Changing Background Screening Laws Affect Seniors
A recent article in Senior Housing News serves as a good reminder that changes in laws regarding background screening can impact seniors. In most cases, federal and state laws require employers to do background checks on their employees who provide direct patient care. The laws apply to “licensed communities, such as assisted living, memory care, skilled nursing and these components of continuing care retirement communities (CCRCs).” On the other hand, independent living facilities are generally unlicensed in most states, and are not subject to federal background check laws.
That’s where things get interesting for seniors. New “ban the box” laws in certain states and municipalities prohibit employers from asking about criminal backgrounds during the application and/or first interview process. Independent living companies doing business there must change their application and processes in order to comply. Unless they are exempt from the laws.

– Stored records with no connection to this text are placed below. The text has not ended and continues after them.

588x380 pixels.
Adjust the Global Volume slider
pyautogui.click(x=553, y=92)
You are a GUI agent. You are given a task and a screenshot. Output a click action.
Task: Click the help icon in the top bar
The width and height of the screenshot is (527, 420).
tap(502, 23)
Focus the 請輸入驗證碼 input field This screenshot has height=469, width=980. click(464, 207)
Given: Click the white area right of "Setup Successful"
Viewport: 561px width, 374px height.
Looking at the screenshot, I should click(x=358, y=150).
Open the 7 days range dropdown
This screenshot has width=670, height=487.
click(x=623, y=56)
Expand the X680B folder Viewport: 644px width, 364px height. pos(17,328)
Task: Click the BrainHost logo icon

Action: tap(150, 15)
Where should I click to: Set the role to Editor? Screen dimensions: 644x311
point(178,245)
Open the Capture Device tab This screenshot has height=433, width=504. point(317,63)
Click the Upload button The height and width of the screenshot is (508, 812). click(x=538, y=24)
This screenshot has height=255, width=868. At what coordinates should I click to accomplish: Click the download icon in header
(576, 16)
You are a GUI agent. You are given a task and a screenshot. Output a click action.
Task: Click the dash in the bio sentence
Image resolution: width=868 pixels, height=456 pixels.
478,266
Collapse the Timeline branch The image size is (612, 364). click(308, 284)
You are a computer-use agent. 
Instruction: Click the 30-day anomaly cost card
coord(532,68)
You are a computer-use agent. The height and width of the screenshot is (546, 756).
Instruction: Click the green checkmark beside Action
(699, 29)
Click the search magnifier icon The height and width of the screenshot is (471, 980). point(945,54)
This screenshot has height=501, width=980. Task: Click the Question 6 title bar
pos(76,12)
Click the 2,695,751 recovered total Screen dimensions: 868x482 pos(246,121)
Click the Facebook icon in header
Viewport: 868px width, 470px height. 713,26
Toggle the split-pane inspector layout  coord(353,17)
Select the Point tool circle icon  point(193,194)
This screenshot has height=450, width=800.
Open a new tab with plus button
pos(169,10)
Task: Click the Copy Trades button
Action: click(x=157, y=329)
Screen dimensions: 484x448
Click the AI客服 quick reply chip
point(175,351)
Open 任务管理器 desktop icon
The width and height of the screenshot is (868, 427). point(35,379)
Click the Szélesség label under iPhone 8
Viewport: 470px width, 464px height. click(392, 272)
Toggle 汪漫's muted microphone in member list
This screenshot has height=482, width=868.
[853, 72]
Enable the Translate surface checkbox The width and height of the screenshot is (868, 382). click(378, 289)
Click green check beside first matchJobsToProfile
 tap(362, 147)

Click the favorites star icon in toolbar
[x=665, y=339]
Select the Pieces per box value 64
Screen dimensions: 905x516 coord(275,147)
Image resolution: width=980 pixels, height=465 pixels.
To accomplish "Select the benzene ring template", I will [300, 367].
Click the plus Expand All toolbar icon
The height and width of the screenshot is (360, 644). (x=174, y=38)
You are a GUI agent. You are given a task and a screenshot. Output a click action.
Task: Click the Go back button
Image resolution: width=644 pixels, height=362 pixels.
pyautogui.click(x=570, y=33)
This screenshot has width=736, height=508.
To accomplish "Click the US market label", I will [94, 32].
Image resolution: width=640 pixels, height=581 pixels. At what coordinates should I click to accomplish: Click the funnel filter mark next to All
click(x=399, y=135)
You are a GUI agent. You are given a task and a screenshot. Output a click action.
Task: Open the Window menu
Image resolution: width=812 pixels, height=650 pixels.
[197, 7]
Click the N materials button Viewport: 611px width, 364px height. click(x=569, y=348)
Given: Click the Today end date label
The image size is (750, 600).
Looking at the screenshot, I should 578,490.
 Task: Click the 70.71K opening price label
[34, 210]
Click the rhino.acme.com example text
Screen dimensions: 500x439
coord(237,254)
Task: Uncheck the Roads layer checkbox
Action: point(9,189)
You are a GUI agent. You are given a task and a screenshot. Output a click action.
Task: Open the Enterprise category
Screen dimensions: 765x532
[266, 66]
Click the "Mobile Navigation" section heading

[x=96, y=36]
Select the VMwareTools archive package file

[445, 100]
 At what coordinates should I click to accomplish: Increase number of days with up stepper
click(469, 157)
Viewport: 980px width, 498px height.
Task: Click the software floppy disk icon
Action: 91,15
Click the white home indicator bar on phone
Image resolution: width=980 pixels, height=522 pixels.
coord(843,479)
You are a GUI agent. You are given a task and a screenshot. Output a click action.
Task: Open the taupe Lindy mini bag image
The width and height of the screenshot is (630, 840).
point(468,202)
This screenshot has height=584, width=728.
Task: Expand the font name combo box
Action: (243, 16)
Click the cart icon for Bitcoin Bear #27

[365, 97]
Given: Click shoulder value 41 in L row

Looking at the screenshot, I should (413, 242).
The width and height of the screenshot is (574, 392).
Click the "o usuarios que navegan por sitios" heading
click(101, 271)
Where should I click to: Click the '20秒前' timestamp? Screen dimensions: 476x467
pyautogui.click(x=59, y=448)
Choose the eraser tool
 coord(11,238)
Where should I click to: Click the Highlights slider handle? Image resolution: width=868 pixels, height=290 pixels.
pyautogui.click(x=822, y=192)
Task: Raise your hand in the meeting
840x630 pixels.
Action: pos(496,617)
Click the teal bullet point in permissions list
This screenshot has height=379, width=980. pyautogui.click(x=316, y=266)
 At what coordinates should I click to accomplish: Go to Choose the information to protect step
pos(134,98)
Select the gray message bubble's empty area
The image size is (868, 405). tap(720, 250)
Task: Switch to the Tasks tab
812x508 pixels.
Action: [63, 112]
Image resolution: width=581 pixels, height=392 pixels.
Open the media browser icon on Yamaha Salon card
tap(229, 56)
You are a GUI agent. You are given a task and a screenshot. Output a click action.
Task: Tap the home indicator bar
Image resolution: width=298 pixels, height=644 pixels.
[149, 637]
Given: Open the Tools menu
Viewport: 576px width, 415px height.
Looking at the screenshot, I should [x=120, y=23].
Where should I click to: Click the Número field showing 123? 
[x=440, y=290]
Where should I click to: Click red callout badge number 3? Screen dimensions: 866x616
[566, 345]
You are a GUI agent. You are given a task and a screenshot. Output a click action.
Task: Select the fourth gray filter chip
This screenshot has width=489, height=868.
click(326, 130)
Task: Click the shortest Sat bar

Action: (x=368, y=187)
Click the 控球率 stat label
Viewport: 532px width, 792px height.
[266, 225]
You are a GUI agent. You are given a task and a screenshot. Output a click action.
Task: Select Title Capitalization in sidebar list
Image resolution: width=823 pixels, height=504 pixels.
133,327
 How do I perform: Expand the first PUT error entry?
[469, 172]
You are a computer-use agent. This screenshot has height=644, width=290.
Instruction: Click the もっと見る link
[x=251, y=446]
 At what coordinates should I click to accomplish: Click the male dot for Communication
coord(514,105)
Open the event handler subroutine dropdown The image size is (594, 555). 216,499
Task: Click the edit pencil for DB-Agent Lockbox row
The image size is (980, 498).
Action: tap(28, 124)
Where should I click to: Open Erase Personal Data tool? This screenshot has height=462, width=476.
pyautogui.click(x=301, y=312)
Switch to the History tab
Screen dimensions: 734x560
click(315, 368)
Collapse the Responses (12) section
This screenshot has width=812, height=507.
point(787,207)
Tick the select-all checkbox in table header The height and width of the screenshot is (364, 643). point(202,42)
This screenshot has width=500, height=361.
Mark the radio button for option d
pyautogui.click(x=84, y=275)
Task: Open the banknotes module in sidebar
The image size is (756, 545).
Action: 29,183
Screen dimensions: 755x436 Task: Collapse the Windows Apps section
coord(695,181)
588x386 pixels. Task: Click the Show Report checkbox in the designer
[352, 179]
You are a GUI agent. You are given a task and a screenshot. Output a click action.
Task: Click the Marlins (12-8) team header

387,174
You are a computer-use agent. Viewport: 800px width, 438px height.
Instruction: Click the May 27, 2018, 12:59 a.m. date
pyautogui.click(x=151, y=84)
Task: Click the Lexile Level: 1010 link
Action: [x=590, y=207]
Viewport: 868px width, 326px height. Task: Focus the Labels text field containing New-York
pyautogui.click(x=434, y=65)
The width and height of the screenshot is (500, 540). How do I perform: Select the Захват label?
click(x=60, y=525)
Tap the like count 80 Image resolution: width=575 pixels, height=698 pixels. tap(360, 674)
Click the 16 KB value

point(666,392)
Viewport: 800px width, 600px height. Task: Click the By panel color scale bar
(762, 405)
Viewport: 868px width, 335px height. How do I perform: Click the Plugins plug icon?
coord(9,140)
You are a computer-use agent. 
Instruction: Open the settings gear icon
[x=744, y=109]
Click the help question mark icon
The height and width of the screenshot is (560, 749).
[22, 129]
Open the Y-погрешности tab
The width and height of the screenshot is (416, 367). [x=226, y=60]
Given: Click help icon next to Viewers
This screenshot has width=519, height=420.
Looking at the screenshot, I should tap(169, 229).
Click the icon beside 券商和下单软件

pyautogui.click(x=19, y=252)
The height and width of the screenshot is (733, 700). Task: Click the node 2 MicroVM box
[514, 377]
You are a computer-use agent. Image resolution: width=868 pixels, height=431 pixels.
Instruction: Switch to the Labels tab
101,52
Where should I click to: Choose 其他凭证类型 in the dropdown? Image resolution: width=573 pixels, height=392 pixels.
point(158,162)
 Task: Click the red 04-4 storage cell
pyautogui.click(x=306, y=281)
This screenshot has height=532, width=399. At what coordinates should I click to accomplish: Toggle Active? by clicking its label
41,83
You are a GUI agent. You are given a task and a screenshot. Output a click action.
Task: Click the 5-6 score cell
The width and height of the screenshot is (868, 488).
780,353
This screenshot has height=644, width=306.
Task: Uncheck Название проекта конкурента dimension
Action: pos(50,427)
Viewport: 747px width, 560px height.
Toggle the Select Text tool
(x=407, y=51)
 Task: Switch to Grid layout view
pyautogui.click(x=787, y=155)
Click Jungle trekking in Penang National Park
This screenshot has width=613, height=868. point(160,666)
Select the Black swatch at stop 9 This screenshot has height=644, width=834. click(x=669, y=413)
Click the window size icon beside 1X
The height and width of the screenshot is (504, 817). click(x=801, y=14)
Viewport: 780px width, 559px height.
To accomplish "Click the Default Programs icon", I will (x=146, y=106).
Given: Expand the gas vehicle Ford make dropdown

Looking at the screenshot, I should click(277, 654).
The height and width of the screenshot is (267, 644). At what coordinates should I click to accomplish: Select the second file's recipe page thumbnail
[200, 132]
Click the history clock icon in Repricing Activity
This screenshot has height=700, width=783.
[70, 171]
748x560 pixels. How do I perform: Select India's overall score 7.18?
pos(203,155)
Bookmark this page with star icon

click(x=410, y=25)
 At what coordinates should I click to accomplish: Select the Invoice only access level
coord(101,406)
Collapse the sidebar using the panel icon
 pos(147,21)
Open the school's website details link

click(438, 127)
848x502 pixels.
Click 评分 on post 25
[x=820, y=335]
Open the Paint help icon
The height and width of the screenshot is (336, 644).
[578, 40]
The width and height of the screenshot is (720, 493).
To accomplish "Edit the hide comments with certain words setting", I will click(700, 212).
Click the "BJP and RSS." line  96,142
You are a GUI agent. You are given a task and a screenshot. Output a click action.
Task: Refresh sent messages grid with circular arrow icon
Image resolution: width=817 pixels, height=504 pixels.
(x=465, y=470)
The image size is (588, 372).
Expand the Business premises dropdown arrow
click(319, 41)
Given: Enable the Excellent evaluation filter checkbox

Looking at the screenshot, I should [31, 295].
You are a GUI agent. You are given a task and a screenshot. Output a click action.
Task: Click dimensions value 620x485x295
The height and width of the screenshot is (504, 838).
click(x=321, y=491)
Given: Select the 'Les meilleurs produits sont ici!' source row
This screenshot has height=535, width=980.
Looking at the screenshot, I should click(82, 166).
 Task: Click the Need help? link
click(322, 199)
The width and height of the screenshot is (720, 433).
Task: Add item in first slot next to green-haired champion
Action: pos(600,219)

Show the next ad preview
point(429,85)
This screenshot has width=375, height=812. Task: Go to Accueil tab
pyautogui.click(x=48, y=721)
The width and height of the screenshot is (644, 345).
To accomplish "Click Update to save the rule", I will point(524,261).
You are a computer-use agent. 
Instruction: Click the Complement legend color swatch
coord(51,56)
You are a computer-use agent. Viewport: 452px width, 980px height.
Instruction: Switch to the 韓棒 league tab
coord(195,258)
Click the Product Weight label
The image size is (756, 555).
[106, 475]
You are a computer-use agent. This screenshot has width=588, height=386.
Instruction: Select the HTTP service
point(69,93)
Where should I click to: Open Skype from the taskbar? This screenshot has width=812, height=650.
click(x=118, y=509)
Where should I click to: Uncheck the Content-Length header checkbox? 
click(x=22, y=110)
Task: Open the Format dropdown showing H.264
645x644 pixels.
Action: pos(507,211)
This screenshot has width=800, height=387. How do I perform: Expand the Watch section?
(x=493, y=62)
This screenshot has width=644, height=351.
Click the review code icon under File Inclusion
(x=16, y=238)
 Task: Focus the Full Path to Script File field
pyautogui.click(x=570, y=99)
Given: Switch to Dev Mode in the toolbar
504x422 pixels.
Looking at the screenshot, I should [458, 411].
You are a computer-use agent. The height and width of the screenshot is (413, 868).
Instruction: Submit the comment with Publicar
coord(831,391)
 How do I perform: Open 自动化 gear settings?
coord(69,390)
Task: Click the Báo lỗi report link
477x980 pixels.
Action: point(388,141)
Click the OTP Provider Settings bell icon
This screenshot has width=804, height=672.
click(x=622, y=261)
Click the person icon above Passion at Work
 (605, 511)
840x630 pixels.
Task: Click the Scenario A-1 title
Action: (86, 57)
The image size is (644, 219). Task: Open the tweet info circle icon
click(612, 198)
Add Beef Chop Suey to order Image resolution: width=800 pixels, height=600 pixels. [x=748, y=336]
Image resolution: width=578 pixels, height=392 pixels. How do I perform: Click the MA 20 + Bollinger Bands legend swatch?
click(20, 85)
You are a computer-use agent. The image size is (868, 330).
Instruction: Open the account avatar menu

How would an employer be exempt? According to the article, “in many cases, independent living providers can find loopholes in the ban-the-box laws and prove they are exempt from them, as long as their background checks are job-related and there is legitimate need to exclude candidates with certain criminal history, such as elder abuse, fraud, theft or violent crimes. This exemption is known as a “business necessity” — in other words, the background check is necessary in order for the senior housing operator to protect its residents.”
But it’s important that independent living providers make sure that they truly are exempt, so consulting with your legal advisor would be the first step to take. Another issue to remember is that the laws do not prohibit organizations from doing background checks, but they do affect when in the hiring process the background screening can be done.